Don Page, especialista em buracos negros da Universidade de Alberta, no Canadá, observa na Nature que o caos da informação no buraco negro é tal que tentar interpretá-la após sua saída seria pior do que tentar reconstruir um livro queimado a partir de suas cinzas.
O breve artigo do Hawking não inclui cálculos, salienta Aron, “o que torna difícil tirar conclusões sólidas”. A nova ideia será estudada e discutida, e inclusive pode ser que o físico britânico faça alguma nova aposta com seus colegas, como já fez no passado – e às vezes perdeu –a respeito de questões profundas da física teórica. O que está claro é que nem a gravíssima incapacidade física da qual sofre nem seus 72 anos recém-completados comprometem a mente desse grande cientista.
‘Minha breve história´
Com uma clara alusão ao seu famoso livro de física Uma Breve História do Tempo: do Big Bang aos Buracos Negros (1988), Stephen Hawking escreveu recentemente sua autobiografia com o título de Minha Breve História (Editora Intrínseca). O livro reúne suas recordações da infância na Londres do pós-guerra, seus estudos, seu trabalho e sua evolução intelectual, tudo isso salpicado de fotografias inéditas ou pouco conhecidas desse homem que não se rende nunca.
Ele acaba de completar 72 anos e continua trabalhando em sua adorada física teórica. Ocupou, até 2009, a cátedra Lucasiana de Matemática na Universidade de Cambridge (Reino Unido) e já escreveu ao longo de sua vida numerosos livros de divulgação, além de importantes trabalhos científicos.

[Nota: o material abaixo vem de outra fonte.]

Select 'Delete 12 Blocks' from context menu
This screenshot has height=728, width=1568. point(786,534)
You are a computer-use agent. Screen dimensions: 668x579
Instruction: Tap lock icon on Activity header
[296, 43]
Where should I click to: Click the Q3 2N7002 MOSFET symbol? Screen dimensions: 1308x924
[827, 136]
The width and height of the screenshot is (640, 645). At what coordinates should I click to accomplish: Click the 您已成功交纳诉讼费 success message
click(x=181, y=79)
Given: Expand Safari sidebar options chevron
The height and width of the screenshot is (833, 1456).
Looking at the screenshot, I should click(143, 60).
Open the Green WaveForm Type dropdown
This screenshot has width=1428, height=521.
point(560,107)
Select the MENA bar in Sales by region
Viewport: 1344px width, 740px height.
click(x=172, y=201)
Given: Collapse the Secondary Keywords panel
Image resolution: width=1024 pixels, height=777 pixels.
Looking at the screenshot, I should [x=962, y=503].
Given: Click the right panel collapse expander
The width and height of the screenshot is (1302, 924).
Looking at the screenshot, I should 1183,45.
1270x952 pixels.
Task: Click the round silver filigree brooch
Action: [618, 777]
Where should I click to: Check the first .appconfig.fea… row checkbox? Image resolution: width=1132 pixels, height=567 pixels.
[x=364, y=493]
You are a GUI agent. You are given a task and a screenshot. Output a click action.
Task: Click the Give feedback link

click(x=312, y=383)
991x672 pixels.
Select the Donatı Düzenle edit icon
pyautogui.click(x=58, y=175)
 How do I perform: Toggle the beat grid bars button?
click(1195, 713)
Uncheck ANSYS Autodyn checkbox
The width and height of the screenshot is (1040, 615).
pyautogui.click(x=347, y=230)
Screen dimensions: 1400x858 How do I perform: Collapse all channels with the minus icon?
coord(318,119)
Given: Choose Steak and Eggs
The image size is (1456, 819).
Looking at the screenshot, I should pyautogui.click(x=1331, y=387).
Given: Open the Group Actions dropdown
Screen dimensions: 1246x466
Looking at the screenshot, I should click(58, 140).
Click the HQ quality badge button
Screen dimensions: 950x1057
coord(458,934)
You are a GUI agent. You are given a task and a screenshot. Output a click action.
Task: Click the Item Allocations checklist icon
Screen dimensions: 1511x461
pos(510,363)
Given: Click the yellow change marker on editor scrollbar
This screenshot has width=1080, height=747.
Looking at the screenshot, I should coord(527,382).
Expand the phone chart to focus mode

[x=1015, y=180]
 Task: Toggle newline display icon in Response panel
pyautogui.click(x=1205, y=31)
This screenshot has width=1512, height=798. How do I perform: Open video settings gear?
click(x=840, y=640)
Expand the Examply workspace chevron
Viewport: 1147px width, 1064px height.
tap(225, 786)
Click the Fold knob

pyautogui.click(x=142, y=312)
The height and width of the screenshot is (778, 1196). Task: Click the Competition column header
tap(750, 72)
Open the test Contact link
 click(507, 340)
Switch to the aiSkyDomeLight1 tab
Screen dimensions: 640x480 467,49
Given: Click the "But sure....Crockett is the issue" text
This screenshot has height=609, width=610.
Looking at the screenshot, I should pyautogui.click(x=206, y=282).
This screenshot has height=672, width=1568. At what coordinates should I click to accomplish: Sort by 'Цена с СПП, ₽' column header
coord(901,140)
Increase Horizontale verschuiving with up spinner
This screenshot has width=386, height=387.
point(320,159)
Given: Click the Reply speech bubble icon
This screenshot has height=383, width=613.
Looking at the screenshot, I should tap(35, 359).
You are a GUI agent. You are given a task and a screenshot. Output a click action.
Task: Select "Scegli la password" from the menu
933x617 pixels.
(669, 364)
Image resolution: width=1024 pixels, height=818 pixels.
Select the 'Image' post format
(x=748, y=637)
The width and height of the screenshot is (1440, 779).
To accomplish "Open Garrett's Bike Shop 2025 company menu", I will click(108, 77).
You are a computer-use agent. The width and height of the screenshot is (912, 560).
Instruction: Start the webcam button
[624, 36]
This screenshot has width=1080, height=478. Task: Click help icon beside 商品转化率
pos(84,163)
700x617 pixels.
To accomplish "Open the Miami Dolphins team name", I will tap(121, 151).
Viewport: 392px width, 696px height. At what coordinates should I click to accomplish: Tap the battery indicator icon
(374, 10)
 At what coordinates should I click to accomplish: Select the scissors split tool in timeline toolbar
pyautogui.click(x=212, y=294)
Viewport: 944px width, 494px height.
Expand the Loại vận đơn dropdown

Com 21 anos, Hawking foi diagnosticado com uma grave doença degenerativa, a esclerose lateral amiotrófica, que lhe provocou uma paralisia muscular progressiva. Apesar de a expectativa de vida de quem tem essa enfermidade ser geralmente de poucos anos, o cientista britânico sobreviveu, mesmo sofrendo problemas de saúde devastadores, como a traqueotomia que salvou sua vida em 1985, mas o deixou sem fala. A perspectiva de morrer cedo, recorda Hawking agora em seu livro, o impulsionou para o desafio intelectual.
"Hawking escreve de uma maneira comovedora", escreveu o Financial Times sobre a autobiografia, salpicada de curiosidades de sua vida. "Nessa obra podemos escutar como sua voz é irradiada diretamente do buraco negro de sua doença, sem a amplificação e o detalhamento que acrescentavam os coautores com os quais escreveu seus últimos livros."